--- PASSAGE SHOWN Enclosed Below ---

Aromatherapy can be defined as the diligent use of essential oils to promote or improve human health, hygiene and wellbeing. The term is applied to personal care products containing essential oils that impart skin-active and/or “feelgood” properties. Essential oils are often found as ingredients in over-the-counter preparations for respiratory health or muscular pain, and there are a number of oral medications that contain essential oils as their active ingredients, although the chances are that your family doctor is not familiar with any of them.
“Aromatherapy” is an all-inclusive term, covering cosmetic and psychological effects, as well as medicinal ones. In order to make a distinction between the more commercial aspects and the medicinal use of essential oils, terms such as clinical aromatherapy, aromatic medicine, and essential oil therapy have been used. Some practitioners regard essential oils as an integral part of the materia medica of herbal medicine, others as therapeutic additions to a massage oil.
The word aromatherapy first appeared in print in 1937 with the publication of a French book called Aromathérapie: Les Hormones Végétales by René-Maurice Gattefossé, a chemist. (An English version was published in 1993.) In 1910, Gattefossé burned one of his hands very badly in a laboratory explosion. The hand developed a serious infection known as gas gangrene, which he intentionally, and successfully, treated with lavender oil. This incident helped greatly to fire Gattefossé’s interest in aromatherapy, though it was not the “lucky accident” that is sometimes recounted by others. In his book, he refers to “The numerous papers, theses and observations made on this subject [aromatherapy] by the large number of scientists interested since 1907, when our work on the subject commenced..” A French surgeon, Jean Valnet, further pioneered the medicinal uses of essential oils, which he used as antiseptics in the treatment of wounded soldiers during World War II.
However, although the word aromatherapy was not coined until the 20th century, the medicinal use of essential oils and aromatic plants is very much older.

--- End of Enclosed PASSAGE SHOWN ---
--- MATERIAL SHOWN Enclosed Below ---

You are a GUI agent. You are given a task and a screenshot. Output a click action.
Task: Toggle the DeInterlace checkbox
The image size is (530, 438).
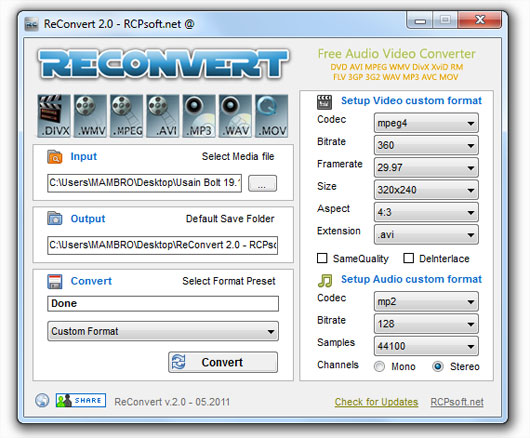click(409, 258)
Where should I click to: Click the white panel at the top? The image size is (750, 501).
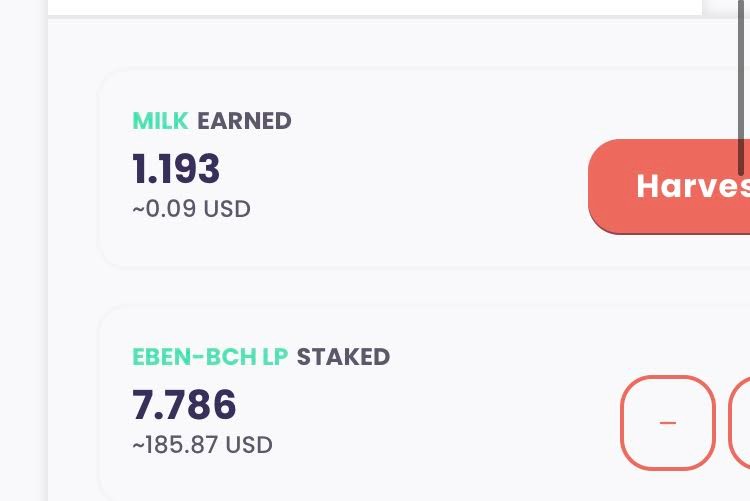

--- End of Enclosed MATERIAL SHOWN ---

_ACTION ITEM:_
Copy the aromatherapy text word for word, everything from "Aromatherapy can be" down to "any of them.". Rely only on the aromatherapy text itself.

_SOLUTION FOR THIS EXERCISE:_
Aromatherapy can be defined as the diligent use of essential oils to promote or improve human health, hygiene and wellbeing. The term is applied to personal care products containing essential oils that impart skin-active and/or “feelgood” properties. Essential oils are often found as ingredients in over-the-counter preparations for respiratory health or muscular pain, and there are a number of oral medications that contain essential oils as their active ingredients, although the chances are that your family doctor is not familiar with any of them.